If you have an option to choose from below two portfolios which one will you choose?

a) Momentum Portfolio – CAGR 30%
b) Fundamental or Long Term Portfolio – CAGR 22%

Most of us will probably choose the one with higher CAGR. It is an instinctive selection without much thought. However, it may be worth to have a look at the real returns from both these strategies. Let’s have a look at the below table for a quick comparison.

For same net returns, the risk – adjusted portfolio returns are actually a lot higher for a fundamental or long term portfolio. The amount of risk, tension & luck involved to be successful in a momentum portfolio is not everyone’s cup of tea.

Can you remember one famous investor who made it big by momentum or short term trading? All the Buffets to Jhunjhunwalas made their money by staying in good stocks over a longer period of time.
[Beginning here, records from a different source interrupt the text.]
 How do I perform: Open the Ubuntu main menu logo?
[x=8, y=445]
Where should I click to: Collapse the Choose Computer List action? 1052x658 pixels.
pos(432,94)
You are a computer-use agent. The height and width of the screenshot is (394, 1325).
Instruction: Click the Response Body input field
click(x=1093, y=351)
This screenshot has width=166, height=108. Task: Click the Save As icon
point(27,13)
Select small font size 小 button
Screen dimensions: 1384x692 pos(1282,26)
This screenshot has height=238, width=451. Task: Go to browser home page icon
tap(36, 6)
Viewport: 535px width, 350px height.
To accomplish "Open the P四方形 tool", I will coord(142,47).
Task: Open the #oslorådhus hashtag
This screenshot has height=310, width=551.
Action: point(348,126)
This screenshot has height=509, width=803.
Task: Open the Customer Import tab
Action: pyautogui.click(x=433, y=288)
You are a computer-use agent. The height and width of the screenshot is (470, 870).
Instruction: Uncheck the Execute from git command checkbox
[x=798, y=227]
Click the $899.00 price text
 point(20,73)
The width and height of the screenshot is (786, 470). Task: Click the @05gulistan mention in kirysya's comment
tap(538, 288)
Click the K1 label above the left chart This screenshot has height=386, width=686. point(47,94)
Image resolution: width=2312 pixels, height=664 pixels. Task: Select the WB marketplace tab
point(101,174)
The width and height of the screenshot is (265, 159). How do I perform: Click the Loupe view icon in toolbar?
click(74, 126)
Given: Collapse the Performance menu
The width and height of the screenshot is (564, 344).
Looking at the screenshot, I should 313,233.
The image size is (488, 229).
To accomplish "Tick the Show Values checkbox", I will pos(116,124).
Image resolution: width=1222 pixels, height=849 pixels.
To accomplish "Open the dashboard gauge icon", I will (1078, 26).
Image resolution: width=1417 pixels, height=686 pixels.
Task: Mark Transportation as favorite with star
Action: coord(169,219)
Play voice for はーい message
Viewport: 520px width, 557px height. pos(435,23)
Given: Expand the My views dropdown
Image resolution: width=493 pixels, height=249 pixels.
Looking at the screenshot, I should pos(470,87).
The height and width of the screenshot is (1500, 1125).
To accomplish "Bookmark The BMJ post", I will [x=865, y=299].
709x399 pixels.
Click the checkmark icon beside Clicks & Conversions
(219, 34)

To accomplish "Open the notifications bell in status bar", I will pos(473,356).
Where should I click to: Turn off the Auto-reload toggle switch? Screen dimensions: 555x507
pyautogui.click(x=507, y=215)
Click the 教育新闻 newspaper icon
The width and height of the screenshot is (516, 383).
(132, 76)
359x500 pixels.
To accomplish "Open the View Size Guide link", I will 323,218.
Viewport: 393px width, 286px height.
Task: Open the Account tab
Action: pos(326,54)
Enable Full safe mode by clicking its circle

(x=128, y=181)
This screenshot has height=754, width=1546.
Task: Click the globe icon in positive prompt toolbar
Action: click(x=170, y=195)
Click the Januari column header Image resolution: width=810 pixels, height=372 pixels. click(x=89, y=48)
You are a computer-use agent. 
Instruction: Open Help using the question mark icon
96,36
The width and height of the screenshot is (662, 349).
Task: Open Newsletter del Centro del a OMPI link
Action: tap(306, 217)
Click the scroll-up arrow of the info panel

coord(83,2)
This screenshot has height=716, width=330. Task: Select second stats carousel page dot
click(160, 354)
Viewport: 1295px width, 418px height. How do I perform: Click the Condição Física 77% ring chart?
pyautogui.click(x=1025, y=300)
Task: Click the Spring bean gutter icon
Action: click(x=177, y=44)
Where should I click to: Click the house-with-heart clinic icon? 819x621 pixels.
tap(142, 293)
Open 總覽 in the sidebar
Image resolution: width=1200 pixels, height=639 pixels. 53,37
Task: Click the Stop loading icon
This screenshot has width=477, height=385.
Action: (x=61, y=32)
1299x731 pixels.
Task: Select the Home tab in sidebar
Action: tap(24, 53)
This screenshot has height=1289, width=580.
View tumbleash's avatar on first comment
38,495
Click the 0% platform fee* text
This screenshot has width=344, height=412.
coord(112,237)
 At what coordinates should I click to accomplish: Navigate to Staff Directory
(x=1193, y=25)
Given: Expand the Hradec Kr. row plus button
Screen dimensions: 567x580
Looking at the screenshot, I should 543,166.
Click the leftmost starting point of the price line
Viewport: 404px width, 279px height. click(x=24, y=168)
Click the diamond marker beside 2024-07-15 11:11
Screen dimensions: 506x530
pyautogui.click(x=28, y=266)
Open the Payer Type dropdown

During this time period, momentum would have shifted back & forth many times in their stocks but they stayed put and by doing that they not only saved tax but also unlocked the power of compounding.

What is a multibagger? Let’s say, 100x returns. It is possible but takes times. A stock has to grow 10 times twice & you have a 100 bagger. If this happens over 15 years the CAGR for 100 bagger or 10000% returns is less than 36%. That is the power of compounding. As Einstein famously said:

Compounding is the eighth wonder of the world. One who understands, gains and one who don’t pays.

Albert Einstein

To get rich, you only need to aim for 20-24% net CAGR. Graph is very steep if you aim higher than this range. The chances are very slim if not impossible. Partly because to gain a higher CAGR, you need to climb up the risk-reward ladder and after a point risk is too much to sustain over years and thus pushes down the average.

Now-a-days, momentum investing seems successful as we are in an era of rich valuations and easy money. It will not be remain like this forever.

So when you are parking you hard earned money for long term goals, think carefully about the risks involved and not just the CAGR. There is no harm in putting small amount in riskier bets but it needs to remain small. I have often seen with monetary success, risks are thrown out of the window. It has happened to me and I have learned from it.

That is where having strong mental model is the single biggest advantage in the stock market. People get rich in a bull market but go back to same level after a bear market. Only level headed investors remains rich in this zero sum game called stock market.